_Exercise_
Please write out the lines below as a numbered list, leaving out any blank lines.

_Material shown_
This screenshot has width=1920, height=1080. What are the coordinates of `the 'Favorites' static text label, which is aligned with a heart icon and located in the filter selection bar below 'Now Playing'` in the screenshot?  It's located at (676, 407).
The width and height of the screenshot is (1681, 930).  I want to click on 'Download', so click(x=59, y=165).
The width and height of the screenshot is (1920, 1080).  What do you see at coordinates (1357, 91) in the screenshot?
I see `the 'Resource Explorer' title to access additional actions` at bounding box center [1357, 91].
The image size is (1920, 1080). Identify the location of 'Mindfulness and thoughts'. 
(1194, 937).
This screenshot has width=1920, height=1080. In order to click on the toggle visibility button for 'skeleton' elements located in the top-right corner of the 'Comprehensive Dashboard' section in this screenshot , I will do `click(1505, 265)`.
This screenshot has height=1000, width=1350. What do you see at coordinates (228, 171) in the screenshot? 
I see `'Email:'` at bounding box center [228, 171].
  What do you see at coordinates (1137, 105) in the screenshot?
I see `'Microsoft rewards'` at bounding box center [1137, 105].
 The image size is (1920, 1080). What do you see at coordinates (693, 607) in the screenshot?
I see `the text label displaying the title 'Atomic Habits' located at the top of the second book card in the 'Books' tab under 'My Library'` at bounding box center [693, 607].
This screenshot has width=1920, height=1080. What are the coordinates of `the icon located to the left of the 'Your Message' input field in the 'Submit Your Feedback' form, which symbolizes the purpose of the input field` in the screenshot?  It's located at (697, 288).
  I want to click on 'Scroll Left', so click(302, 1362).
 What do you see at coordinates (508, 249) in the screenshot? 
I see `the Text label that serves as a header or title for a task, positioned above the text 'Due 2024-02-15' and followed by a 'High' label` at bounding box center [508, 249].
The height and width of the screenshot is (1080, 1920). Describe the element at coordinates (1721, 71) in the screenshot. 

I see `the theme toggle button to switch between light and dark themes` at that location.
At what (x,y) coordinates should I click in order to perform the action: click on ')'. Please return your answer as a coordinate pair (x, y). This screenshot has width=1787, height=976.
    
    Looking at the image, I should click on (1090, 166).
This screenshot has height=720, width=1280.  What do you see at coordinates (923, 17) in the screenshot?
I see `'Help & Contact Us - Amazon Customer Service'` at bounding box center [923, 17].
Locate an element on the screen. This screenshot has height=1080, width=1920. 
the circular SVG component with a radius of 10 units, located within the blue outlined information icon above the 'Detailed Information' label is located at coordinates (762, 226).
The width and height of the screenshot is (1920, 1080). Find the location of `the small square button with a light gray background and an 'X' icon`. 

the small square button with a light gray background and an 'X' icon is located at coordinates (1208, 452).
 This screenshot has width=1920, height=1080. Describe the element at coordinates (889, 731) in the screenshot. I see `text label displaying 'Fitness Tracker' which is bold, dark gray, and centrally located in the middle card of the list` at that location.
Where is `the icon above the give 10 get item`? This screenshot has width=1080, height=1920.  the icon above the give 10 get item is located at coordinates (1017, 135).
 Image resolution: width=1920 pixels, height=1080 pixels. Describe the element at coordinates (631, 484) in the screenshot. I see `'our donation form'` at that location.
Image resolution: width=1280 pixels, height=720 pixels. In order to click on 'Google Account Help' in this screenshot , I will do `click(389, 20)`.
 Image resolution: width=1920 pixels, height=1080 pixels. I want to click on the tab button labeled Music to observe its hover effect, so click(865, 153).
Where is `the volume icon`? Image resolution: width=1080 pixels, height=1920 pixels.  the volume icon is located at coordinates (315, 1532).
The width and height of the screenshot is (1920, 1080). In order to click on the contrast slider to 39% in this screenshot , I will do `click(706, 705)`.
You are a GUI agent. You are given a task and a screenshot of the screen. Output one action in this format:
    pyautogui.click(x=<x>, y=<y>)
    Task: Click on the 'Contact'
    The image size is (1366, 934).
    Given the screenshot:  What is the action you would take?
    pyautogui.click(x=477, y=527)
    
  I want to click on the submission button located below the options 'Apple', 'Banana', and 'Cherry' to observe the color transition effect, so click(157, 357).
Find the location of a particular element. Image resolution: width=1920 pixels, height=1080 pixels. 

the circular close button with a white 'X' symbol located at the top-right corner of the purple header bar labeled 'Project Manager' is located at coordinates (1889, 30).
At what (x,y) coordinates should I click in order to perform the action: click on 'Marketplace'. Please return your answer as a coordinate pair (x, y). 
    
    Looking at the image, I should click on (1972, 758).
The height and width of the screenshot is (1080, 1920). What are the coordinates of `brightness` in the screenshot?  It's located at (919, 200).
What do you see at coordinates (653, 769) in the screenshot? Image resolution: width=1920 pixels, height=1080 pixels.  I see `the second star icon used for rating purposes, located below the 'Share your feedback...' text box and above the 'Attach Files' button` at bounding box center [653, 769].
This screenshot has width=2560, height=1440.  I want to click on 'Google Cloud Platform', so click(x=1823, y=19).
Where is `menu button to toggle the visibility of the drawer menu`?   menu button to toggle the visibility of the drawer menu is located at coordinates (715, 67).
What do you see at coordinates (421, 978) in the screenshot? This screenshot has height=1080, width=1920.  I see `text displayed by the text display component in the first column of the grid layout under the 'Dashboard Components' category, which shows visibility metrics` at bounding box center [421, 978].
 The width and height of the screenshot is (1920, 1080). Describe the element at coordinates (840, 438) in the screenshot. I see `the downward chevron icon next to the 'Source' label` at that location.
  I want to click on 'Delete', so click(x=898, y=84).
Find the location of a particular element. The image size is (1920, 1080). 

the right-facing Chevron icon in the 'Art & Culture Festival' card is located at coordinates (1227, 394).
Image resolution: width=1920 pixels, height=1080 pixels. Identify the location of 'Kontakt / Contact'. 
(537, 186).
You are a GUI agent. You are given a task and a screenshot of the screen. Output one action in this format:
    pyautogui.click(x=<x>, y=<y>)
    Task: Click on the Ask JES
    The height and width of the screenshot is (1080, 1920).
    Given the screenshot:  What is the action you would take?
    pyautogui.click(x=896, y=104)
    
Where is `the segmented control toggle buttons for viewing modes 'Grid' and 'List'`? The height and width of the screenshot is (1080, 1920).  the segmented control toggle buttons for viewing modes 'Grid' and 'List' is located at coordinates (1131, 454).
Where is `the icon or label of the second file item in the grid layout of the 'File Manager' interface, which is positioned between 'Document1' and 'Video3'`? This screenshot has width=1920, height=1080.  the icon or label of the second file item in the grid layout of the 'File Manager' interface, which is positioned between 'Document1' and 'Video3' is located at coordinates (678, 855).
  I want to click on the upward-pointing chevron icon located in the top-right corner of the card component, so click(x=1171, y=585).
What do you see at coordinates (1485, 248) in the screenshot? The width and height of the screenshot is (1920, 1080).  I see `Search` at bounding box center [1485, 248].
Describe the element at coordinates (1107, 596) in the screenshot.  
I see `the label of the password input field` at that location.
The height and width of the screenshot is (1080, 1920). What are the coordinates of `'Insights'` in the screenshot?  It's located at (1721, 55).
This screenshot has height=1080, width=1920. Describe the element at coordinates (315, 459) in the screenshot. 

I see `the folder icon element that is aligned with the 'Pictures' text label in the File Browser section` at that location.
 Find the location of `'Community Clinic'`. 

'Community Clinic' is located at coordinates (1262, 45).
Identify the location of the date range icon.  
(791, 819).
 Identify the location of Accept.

_Answer to this problem_
1. This screenshot has width=1920, height=1080. What are the coordinates of `the 'Favorites' static text label, which is aligned with a heart icon and located in the filter selection bar below 'Now Playing'` in the screenshot?  It's located at (676, 407).
2. The width and height of the screenshot is (1681, 930).  I want to click on 'Download', so click(x=59, y=165).
3. The width and height of the screenshot is (1920, 1080).  What do you see at coordinates (1357, 91) in the screenshot?
4. I see `the 'Resource Explorer' title to access additional actions` at bounding box center [1357, 91].
5. The image size is (1920, 1080). Identify the location of 'Mindfulness and thoughts'. 
6. (1194, 937).
7. This screenshot has width=1920, height=1080. In order to click on the toggle visibility button for 'skeleton' elements located in the top-right corner of the 'Comprehensive Dashboard' section in this screenshot , I will do `click(1505, 265)`.
8. This screenshot has height=1000, width=1350. What do you see at coordinates (228, 171) in the screenshot? 
9. I see `'Email:'` at bounding box center [228, 171].
10.   What do you see at coordinates (1137, 105) in the screenshot?
11. I see `'Microsoft rewards'` at bounding box center [1137, 105].
12.  The image size is (1920, 1080). What do you see at coordinates (693, 607) in the screenshot?
13. I see `the text label displaying the title 'Atomic Habits' located at the top of the second book card in the 'Books' tab under 'My Library'` at bounding box center [693, 607].
14. This screenshot has width=1920, height=1080. What are the coordinates of `the icon located to the left of the 'Your Message' input field in the 'Submit Your Feedback' form, which symbolizes the purpose of the input field` in the screenshot?  It's located at (697, 288).
15.   I want to click on 'Scroll Left', so click(302, 1362).
16.  What do you see at coordinates (508, 249) in the screenshot? 
17. I see `the Text label that serves as a header or title for a task, positioned above the text 'Due 2024-02-15' and followed by a 'High' label` at bounding box center [508, 249].
18. The height and width of the screenshot is (1080, 1920). Describe the element at coordinates (1721, 71) in the screenshot. 
19. I see `the theme toggle button to switch between light and dark themes` at that location.
20. At what (x,y) coordinates should I click in order to perform the action: click on ')'. Please return your answer as a coordinate pair (x, y). This screenshot has width=1787, height=976.
21.     Looking at the image, I should click on (1090, 166).
22. This screenshot has height=720, width=1280.  What do you see at coordinates (923, 17) in the screenshot?
23. I see `'Help & Contact Us - Amazon Customer Service'` at bounding box center [923, 17].
24. Locate an element on the screen. This screenshot has height=1080, width=1920. 
25. the circular SVG component with a radius of 10 units, located within the blue outlined information icon above the 'Detailed Information' label is located at coordinates (762, 226).
26. The width and height of the screenshot is (1920, 1080). Find the location of `the small square button with a light gray background and an 'X' icon`. 
27. the small square button with a light gray background and an 'X' icon is located at coordinates (1208, 452).
28.  This screenshot has width=1920, height=1080. Describe the element at coordinates (889, 731) in the screenshot. I see `text label displaying 'Fitness Tracker' which is bold, dark gray, and centrally located in the middle card of the list` at that location.
29. Where is `the icon above the give 10 get item`? This screenshot has width=1080, height=1920.  the icon above the give 10 get item is located at coordinates (1017, 135).
30.  Image resolution: width=1920 pixels, height=1080 pixels. Describe the element at coordinates (631, 484) in the screenshot. I see `'our donation form'` at that location.
31. Image resolution: width=1280 pixels, height=720 pixels. In order to click on 'Google Account Help' in this screenshot , I will do `click(389, 20)`.
32.  Image resolution: width=1920 pixels, height=1080 pixels. I want to click on the tab button labeled Music to observe its hover effect, so click(865, 153).
33. Where is `the volume icon`? Image resolution: width=1080 pixels, height=1920 pixels.  the volume icon is located at coordinates (315, 1532).
34. The width and height of the screenshot is (1920, 1080). In order to click on the contrast slider to 39% in this screenshot , I will do `click(706, 705)`.
35. You are a GUI agent. You are given a task and a screenshot of the screen. Output one action in this format:
36.     pyautogui.click(x=<x>, y=<y>)
37.     Task: Click on the 'Contact'
38.     The image size is (1366, 934).
39.     Given the screenshot:  What is the action you would take?
40.     pyautogui.click(x=477, y=527)
41.   I want to click on the submission button located below the options 'Apple', 'Banana', and 'Cherry' to observe the color transition effect, so click(157, 357).
42. Find the location of a particular element. Image resolution: width=1920 pixels, height=1080 pixels. 
43. the circular close button with a white 'X' symbol located at the top-right corner of the purple header bar labeled 'Project Manager' is located at coordinates (1889, 30).
44. At what (x,y) coordinates should I click in order to perform the action: click on 'Marketplace'. Please return your answer as a coordinate pair (x, y). 
45.     Looking at the image, I should click on (1972, 758).
46. The height and width of the screenshot is (1080, 1920). What are the coordinates of `brightness` in the screenshot?  It's located at (919, 200).
47. What do you see at coordinates (653, 769) in the screenshot? Image resolution: width=1920 pixels, height=1080 pixels.  I see `the second star icon used for rating purposes, located below the 'Share your feedback...' text box and above the 'Attach Files' button` at bounding box center [653, 769].
48. This screenshot has width=2560, height=1440.  I want to click on 'Google Cloud Platform', so click(x=1823, y=19).
49. Where is `menu button to toggle the visibility of the drawer menu`?   menu button to toggle the visibility of the drawer menu is located at coordinates (715, 67).
50. What do you see at coordinates (421, 978) in the screenshot? This screenshot has height=1080, width=1920.  I see `text displayed by the text display component in the first column of the grid layout under the 'Dashboard Components' category, which shows visibility metrics` at bounding box center [421, 978].
51.  The width and height of the screenshot is (1920, 1080). Describe the element at coordinates (840, 438) in the screenshot. I see `the downward chevron icon next to the 'Source' label` at that location.
52.   I want to click on 'Delete', so click(x=898, y=84).
53. Find the location of a particular element. The image size is (1920, 1080). 
54. the right-facing Chevron icon in the 'Art & Culture Festival' card is located at coordinates (1227, 394).
55. Image resolution: width=1920 pixels, height=1080 pixels. Identify the location of 'Kontakt / Contact'. 
56. (537, 186).
57. You are a GUI agent. You are given a task and a screenshot of the screen. Output one action in this format:
58.     pyautogui.click(x=<x>, y=<y>)
59.     Task: Click on the Ask JES
60.     The height and width of the screenshot is (1080, 1920).
61.     Given the screenshot:  What is the action you would take?
62.     pyautogui.click(x=896, y=104)
63. Where is `the segmented control toggle buttons for viewing modes 'Grid' and 'List'`? The height and width of the screenshot is (1080, 1920).  the segmented control toggle buttons for viewing modes 'Grid' and 'List' is located at coordinates (1131, 454).
64. Where is `the icon or label of the second file item in the grid layout of the 'File Manager' interface, which is positioned between 'Document1' and 'Video3'`? This screenshot has width=1920, height=1080.  the icon or label of the second file item in the grid layout of the 'File Manager' interface, which is positioned between 'Document1' and 'Video3' is located at coordinates (678, 855).
65.   I want to click on the upward-pointing chevron icon located in the top-right corner of the card component, so click(x=1171, y=585).
66. What do you see at coordinates (1485, 248) in the screenshot? The width and height of the screenshot is (1920, 1080).  I see `Search` at bounding box center [1485, 248].
67. Describe the element at coordinates (1107, 596) in the screenshot.  
68. I see `the label of the password input field` at that location.
69. The height and width of the screenshot is (1080, 1920). What are the coordinates of `'Insights'` in the screenshot?  It's located at (1721, 55).
70. This screenshot has height=1080, width=1920. Describe the element at coordinates (315, 459) in the screenshot. 
71. I see `the folder icon element that is aligned with the 'Pictures' text label in the File Browser section` at that location.
72.  Find the location of `'Community Clinic'`. 
73. 'Community Clinic' is located at coordinates (1262, 45).
74. Identify the location of the date range icon.  
75. (791, 819).
76.  Identify the location of Accept.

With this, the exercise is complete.